Thought Experiments

Hello. My name is Roger Jones. I am coming to you from steaming downtown Pensacola, Florida.

A thought, or gedanken, experiment is the creation of a simplified, often fanciful, world for the purpose of understanding the implications of a theory. One of the first was Plato’s allegory of the cave, in which Plato postulates that people are only able to sense a part of the universe about them. The allegory explores what that means and implies. The real value of thought experiments is to generate hypotheses that can be tested in the real world.

As an example, let’s talk about the thought experiment, Newton’s Cannonball. Isaac Newton came up with this thought experiment in order to demonstrate that the mechanism that causes bodies to fall on Earth is the same mechanism that cause the planets to orbit the Sun. He called this mechanism “gravity.” This seems obvious to us now, after the fact, but it was certainly not obvious at the time. Galileo, who died on the day that Newton was born, thought that the two mechanisms were entirely different.


The thought experiment goes like this. Imagine a very tall mountain. In fact, the mountain is very much taller than anything found on Earth. Now imagine that a cannon is placed at the top of the mountain. Now imagine that we place a small amount of gunpowder in the cannon along with a standard cannonball. We fire the cannon, and the ball drops to the Earth at point A some distance from the mountain. If we put more gunpowder in the cannon, then the cannonball drops farther from the mountain at point B. As we increase the amount of gunpowder, the cannonball falls farther and farther from the mountain and lands on the backside of the Earth. If we put a sufficient amount of gunpowder in the cannon, and the cannon does not explode, we can drive the cannonball completely around the Earth such that it never lands. This is precisely what the moon does. It travels around the Earth. This suggests that the mechanism that controls orbiting objects is the same as the mechanism that controls terrestrial cannonballs.

From this simple thought experiment Newton conjectured that the gravity that controlled the motion of a cannonball was the same force that controlled the motion of the moon and the planets. Of course, he turned out to be correct.

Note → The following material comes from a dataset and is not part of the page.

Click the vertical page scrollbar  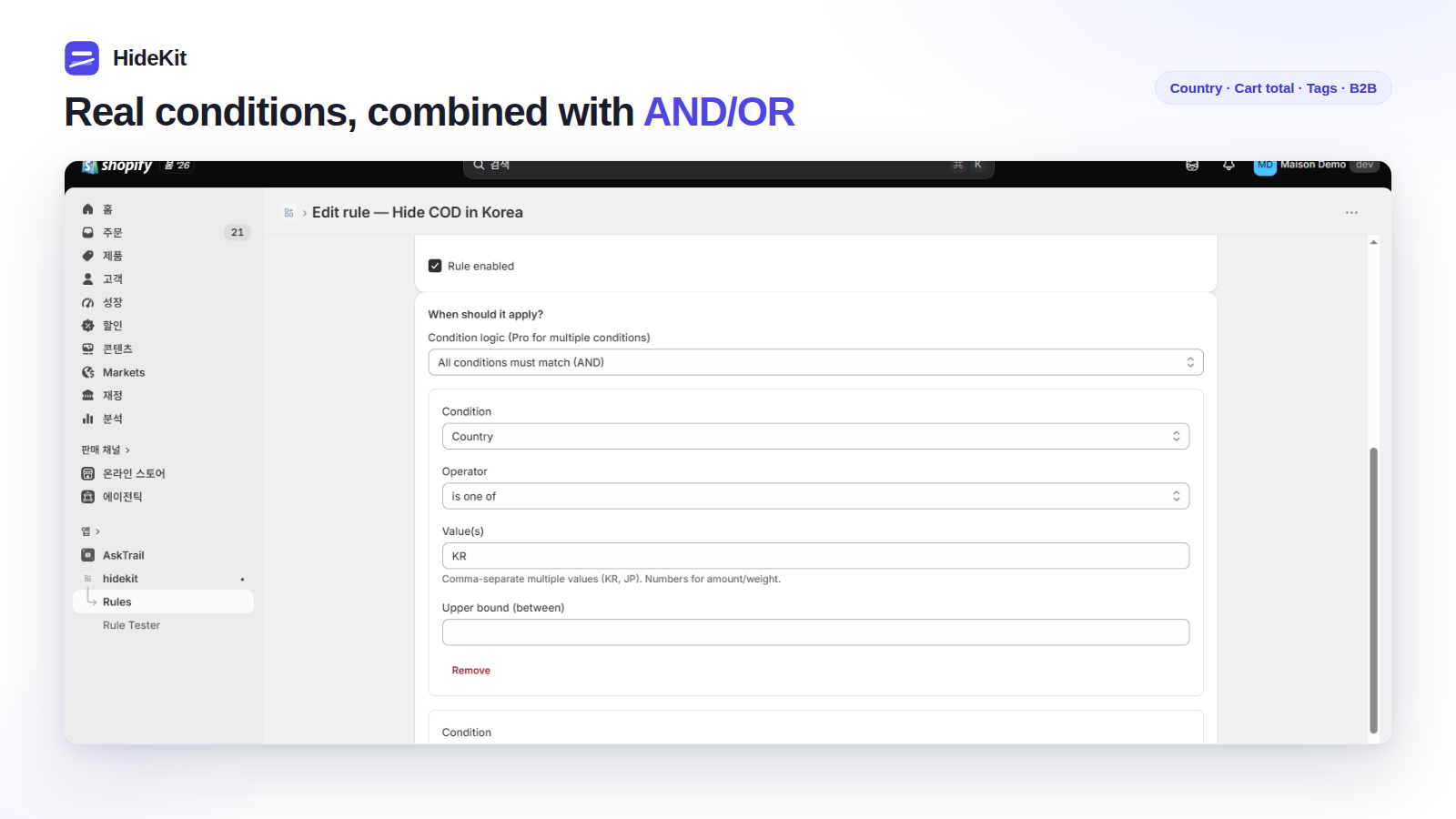pos(1373,590)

This story illustrates the power of the thought experiment. Newton took some observed measurements, the trajectories of cannonballs, and then created an imaginary world that contained the cannonball trajectories. He then asked, “What would happen if …?” The conclusions for what happens next in the simple imaginary world led to awareness of connections in the real world.  This is the thought experiment.

This very powerful tool has great potential, in my opinion, to solve real-world everyday problems. There will be more on this later.